Towards ultra-stable and dendrite-suppressed Li-metal batteries: Ion-regulating graphene-modified separators

Abstract

The practical application of metallic lithium (Li) anodes is hindered by nonuniform Li deposition/dissolution, as well as poor electrochemical reversibility during cycling. To address these challenges, surface modification of polymer separators with functional materials has been extensively explored. In this study, two distinct surface-modifying layers composed of MnOx and polydopamine (PDA) are applied to modify the surface of graphene-coated polypropylene separators (G@PP). Both MnOx and PDA, which are formed through the graphene layer, significantly enhance the intrinsic electrolyte wettability of G@PP, resulting in a homogeneous Li-ion flux.

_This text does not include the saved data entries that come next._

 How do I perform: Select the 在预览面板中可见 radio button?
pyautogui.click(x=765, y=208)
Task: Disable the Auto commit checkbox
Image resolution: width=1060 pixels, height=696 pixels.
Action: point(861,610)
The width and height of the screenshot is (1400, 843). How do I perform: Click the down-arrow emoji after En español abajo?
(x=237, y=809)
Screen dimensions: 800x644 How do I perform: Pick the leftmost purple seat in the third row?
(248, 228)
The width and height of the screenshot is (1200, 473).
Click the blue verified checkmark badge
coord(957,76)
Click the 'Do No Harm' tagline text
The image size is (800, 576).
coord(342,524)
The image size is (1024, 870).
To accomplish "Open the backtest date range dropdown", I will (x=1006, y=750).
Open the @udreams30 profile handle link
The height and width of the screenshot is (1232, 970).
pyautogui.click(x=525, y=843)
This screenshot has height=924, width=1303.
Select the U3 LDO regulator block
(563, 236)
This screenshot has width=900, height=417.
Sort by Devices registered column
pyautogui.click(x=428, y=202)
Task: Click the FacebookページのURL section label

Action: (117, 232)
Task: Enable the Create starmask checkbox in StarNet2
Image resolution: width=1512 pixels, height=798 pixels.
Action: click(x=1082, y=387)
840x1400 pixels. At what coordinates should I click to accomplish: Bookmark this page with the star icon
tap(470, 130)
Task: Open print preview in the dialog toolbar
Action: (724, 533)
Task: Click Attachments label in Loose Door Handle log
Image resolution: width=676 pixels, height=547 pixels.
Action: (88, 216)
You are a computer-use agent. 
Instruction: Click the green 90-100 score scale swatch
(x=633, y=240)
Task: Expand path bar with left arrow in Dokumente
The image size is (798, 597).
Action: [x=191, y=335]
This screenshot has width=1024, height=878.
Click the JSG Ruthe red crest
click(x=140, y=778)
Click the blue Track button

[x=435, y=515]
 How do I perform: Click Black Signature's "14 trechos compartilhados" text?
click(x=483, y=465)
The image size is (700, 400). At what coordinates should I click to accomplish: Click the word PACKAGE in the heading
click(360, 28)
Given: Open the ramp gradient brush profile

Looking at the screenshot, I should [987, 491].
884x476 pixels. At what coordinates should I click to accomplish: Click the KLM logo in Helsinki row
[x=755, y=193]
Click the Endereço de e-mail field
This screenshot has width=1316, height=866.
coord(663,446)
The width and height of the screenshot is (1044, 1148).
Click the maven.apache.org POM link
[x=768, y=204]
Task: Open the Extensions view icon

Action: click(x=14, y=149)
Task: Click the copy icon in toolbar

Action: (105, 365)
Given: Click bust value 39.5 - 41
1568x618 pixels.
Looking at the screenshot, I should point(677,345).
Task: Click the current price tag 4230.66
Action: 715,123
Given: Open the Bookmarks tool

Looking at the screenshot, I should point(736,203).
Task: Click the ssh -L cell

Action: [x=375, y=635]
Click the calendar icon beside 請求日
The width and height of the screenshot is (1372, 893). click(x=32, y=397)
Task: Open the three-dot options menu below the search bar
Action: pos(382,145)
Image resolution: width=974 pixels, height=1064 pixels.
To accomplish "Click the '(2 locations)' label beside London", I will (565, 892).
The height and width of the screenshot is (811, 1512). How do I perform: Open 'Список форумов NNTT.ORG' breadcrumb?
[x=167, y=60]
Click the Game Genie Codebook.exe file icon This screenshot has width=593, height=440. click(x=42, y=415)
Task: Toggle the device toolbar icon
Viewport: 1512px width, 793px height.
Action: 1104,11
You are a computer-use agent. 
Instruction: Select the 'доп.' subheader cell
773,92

Furthermore, the lithiophilic properties revealed by DFT and COMSOL analyses synergize with the hydrophilic characteristics, resulting in a more stable electrochemical performance in Li-metal batteries (LMBs). The enhanced electrolyte permeability of the coating layer allows Li–Cu cells with MnOx-modified graphene-coated PP (MG@PP) and PDA-modified graphene-coated PP (PG@PP) separators to exhibit significantly improved cycle stability compared with Li–Cu cells with G@PP separators. Interestingly, Li–S cells equipped with MG@PP and PG@PP separators exhibit also enhanced electrochemical performance compared with Li–S cells with G@PP separators. These results highlight that surface engineering of separator-coating materials along with hydrophilic and lithiophilic materials enhances both long-term cycle stability and electrochemical kinetics in LMBs.